──────── Artikel ────────

Düsseldorf. Neuer Lebensmittel-Schock: Über verseuchten Futtermais könnten giftige Schimmelpilze in Milch gelandet sein. 15 Höfe in NRW sollen belastetes Futter bekommen haben. Nach Einschätzung des Bundesinstituts für Risikobewertung gebe es keine akute Gesundheitsgefahr für Menschen.

Mit hochgiftigen Schimmelpilzen belasteter Mais aus Serbien ist in Tierfutter für 15 Höfe in Nordrhein-Westfalen gelandet. Außerdem habe ein Mischfutterhersteller knapp über 1000 Tonnen des verseuchten Maisfutters bezogen, von denen 200 Tonnen schon verarbeitet wurden, wie ein Sprecher des NRW-Landwirtschaftsministeriums am Freitag sagte. Auch dessen Kunden könnten betroffen sein. Über niedersächsische Futtermittelhersteller waren insgesamt 10.000 Tonnen verseuchten Maises in Umlauf gekommen, der größte Teil gelangte an mehr als 3500 Höfe in Niedersachsen.

──────── Quelldaten ────────

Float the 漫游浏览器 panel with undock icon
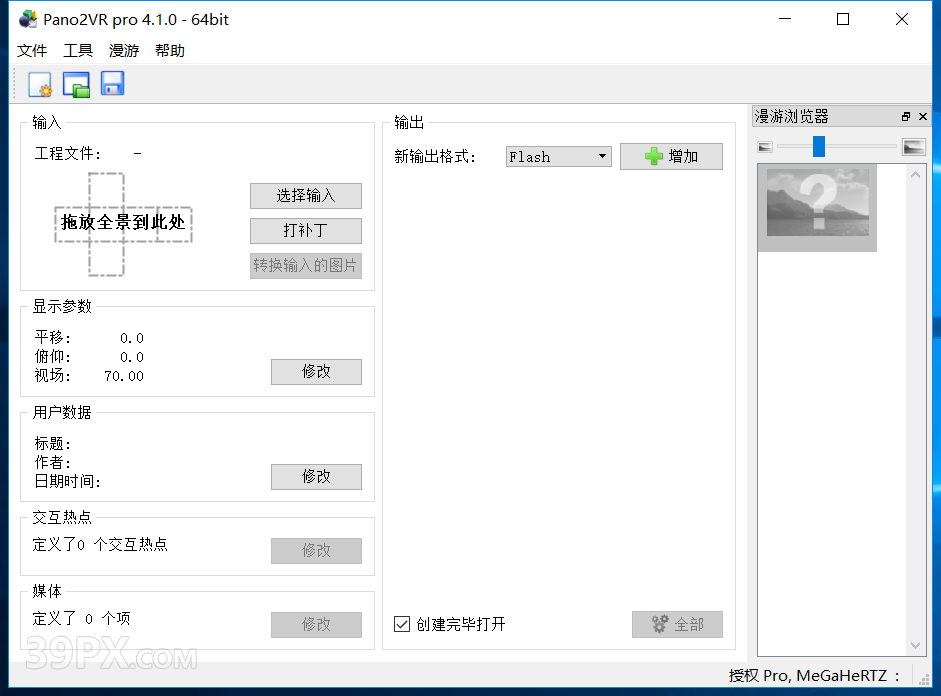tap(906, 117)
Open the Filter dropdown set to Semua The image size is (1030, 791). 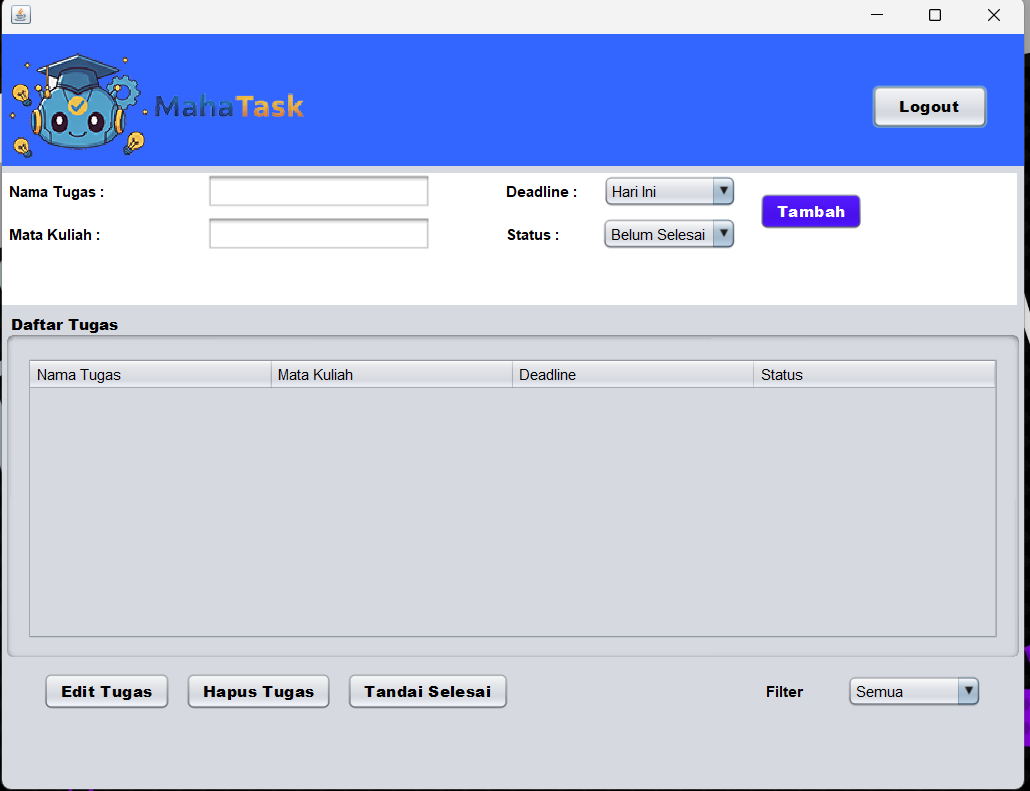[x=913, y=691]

────────

- [Aufgabenziel]:
Aktualisiere im Artikel über belastetes Tierfutter den Teil, der mit den Worten „Düsseldorf. Neuer Lebensmittel-Schock: Über“ beginnt und mit „Gesundheitsgefahr für Menschen.“ endet, und gib ihn wieder. Ersetze dabei „Futtermais“ durch „Futterweizen“.

- [Antwort]:
Düsseldorf. Neuer Lebensmittel-Schock: Über verseuchten Futterweizen könnten giftige Schimmelpilze in Milch gelandet sein. 15 Höfe in NRW sollen belastetes Futter bekommen haben. Nach Einschätzung des Bundesinstituts für Risikobewertung gebe es keine akute Gesundheitsgefahr für Menschen.